= Jessica Loughlin =

Australian glass artist (born 1975)

Jessica Loughlin (born 1975) is an Australian glass artist based in Adelaide, South Australia. Her kiln-formed glasswork is included in collections in Australia and worldwide.

== Early life and education ==
Jessica Loughlin was born in Melbourne, Victoria, in 1975.

She completed a Bachelor of Arts with honours at Canberra School of Art at the Australian National University in 1997, where she studied under Stephen Procter.
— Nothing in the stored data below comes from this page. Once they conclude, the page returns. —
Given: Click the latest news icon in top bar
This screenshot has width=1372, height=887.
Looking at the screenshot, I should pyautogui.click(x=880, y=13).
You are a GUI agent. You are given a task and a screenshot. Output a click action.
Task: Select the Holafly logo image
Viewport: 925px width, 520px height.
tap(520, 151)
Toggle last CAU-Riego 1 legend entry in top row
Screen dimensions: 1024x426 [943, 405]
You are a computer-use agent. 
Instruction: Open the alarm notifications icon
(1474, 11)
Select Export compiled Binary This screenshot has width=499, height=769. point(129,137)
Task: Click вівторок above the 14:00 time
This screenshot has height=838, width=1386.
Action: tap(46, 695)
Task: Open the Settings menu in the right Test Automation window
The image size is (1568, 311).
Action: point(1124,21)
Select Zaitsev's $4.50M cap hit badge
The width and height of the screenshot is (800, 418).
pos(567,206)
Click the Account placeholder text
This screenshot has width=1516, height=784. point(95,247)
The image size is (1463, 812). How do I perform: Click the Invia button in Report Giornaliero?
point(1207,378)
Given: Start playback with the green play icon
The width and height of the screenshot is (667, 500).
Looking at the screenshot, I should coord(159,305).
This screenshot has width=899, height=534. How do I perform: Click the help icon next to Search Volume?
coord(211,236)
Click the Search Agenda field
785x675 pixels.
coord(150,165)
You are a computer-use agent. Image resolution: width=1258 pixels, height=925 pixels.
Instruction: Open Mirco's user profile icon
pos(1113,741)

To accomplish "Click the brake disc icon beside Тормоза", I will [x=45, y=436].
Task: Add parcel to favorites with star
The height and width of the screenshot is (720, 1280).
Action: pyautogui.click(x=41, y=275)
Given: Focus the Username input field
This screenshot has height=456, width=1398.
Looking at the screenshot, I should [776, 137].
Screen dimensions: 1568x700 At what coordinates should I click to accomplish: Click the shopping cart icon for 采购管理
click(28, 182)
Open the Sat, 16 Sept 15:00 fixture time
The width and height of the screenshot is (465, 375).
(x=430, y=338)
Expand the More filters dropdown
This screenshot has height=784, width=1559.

==Career and art practice==
Loughlin started her studio practice in 1998, and was soon well known in the new generation of glass artists of the 2000s. She began by exploring the horizon line in her student years, subsequently becoming interested in "capturing the transient qualities of light and the quiet sense of contemplation it provokes in the viewer".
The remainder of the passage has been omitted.